Supplied material:
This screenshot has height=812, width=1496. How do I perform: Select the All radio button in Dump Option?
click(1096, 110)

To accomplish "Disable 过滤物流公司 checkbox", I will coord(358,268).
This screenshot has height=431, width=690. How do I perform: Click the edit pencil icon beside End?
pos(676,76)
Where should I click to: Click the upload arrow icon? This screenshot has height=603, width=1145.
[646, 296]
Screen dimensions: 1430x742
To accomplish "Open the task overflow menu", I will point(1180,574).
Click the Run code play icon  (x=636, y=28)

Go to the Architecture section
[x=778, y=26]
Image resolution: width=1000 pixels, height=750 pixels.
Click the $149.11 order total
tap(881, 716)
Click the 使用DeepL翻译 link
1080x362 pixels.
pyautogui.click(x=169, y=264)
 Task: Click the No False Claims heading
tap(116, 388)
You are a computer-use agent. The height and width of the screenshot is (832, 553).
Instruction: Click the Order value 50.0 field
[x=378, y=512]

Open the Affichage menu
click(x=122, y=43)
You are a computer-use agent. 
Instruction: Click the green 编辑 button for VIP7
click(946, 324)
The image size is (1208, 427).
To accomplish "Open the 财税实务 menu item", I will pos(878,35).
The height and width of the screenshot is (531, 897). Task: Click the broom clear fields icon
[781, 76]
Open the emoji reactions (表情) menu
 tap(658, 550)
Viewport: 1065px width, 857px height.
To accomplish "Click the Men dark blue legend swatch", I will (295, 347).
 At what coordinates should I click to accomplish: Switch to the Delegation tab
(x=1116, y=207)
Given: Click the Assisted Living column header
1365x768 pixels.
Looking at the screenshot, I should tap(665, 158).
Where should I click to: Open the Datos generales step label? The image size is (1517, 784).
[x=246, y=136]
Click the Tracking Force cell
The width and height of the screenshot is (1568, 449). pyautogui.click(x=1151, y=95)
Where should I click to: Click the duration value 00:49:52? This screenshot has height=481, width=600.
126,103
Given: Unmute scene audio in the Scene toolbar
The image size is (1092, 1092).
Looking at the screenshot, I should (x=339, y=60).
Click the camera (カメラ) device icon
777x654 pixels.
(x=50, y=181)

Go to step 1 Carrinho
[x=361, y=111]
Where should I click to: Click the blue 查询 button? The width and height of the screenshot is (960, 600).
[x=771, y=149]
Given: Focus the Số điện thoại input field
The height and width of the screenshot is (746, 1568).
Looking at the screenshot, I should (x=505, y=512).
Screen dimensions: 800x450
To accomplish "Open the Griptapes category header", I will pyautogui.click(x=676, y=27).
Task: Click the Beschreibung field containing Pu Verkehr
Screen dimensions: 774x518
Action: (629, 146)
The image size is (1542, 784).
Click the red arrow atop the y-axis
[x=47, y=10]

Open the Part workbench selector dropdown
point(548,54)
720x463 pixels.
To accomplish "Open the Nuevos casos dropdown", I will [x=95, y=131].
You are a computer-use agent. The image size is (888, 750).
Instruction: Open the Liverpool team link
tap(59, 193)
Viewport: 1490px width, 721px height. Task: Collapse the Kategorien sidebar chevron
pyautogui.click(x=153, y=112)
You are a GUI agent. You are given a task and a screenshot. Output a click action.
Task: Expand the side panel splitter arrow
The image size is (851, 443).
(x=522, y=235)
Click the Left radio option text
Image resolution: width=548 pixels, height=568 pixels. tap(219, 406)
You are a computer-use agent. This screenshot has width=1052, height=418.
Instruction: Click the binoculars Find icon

Required action:
Word for word, repeat each line of the listing.

Solved exercise:
This screenshot has height=812, width=1496. How do I perform: Select the All radio button in Dump Option?
click(1096, 110)

To accomplish "Disable 过滤物流公司 checkbox", I will coord(358,268).
This screenshot has height=431, width=690. How do I perform: Click the edit pencil icon beside End?
pos(676,76)
Where should I click to: Click the upload arrow icon? This screenshot has height=603, width=1145.
[646, 296]
Screen dimensions: 1430x742
To accomplish "Open the task overflow menu", I will point(1180,574).
Click the Run code play icon  (x=636, y=28)

Go to the Architecture section
[x=778, y=26]
Image resolution: width=1000 pixels, height=750 pixels.
Click the $149.11 order total
tap(881, 716)
Click the 使用DeepL翻译 link
1080x362 pixels.
pyautogui.click(x=169, y=264)
 Task: Click the No False Claims heading
tap(116, 388)
You are a computer-use agent. The height and width of the screenshot is (832, 553).
Instruction: Click the Order value 50.0 field
[x=378, y=512]

Open the Affichage menu
click(x=122, y=43)
You are a computer-use agent. 
Instruction: Click the green 编辑 button for VIP7
click(946, 324)
The image size is (1208, 427).
To accomplish "Open the 财税实务 menu item", I will pos(878,35).
The height and width of the screenshot is (531, 897). Task: Click the broom clear fields icon
[781, 76]
Open the emoji reactions (表情) menu
 tap(658, 550)
Viewport: 1065px width, 857px height.
To accomplish "Click the Men dark blue legend swatch", I will (295, 347).
 At what coordinates should I click to accomplish: Switch to the Delegation tab
(x=1116, y=207)
Given: Click the Assisted Living column header
1365x768 pixels.
Looking at the screenshot, I should tap(665, 158).
Where should I click to: Open the Datos generales step label? The image size is (1517, 784).
[x=246, y=136]
Click the Tracking Force cell
The width and height of the screenshot is (1568, 449). pyautogui.click(x=1151, y=95)
Where should I click to: Click the duration value 00:49:52? This screenshot has height=481, width=600.
126,103
Given: Unmute scene audio in the Scene toolbar
The image size is (1092, 1092).
Looking at the screenshot, I should (x=339, y=60).
Click the camera (カメラ) device icon
777x654 pixels.
(x=50, y=181)

Go to step 1 Carrinho
[x=361, y=111]
Where should I click to: Click the blue 查询 button? The width and height of the screenshot is (960, 600).
[x=771, y=149]
Given: Focus the Số điện thoại input field
The height and width of the screenshot is (746, 1568).
Looking at the screenshot, I should (x=505, y=512).
Screen dimensions: 800x450
To accomplish "Open the Griptapes category header", I will pyautogui.click(x=676, y=27).
Task: Click the Beschreibung field containing Pu Verkehr
Screen dimensions: 774x518
Action: (629, 146)
The image size is (1542, 784).
Click the red arrow atop the y-axis
[x=47, y=10]

Open the Part workbench selector dropdown
point(548,54)
720x463 pixels.
To accomplish "Open the Nuevos casos dropdown", I will [x=95, y=131].
You are a computer-use agent. The image size is (888, 750).
Instruction: Open the Liverpool team link
tap(59, 193)
Viewport: 1490px width, 721px height. Task: Collapse the Kategorien sidebar chevron
pyautogui.click(x=153, y=112)
You are a GUI agent. You are given a task and a screenshot. Output a click action.
Task: Expand the side panel splitter arrow
The image size is (851, 443).
(x=522, y=235)
Click the Left radio option text
Image resolution: width=548 pixels, height=568 pixels. tap(219, 406)
You are a computer-use agent. This screenshot has width=1052, height=418.
Instruction: Click the binoculars Find icon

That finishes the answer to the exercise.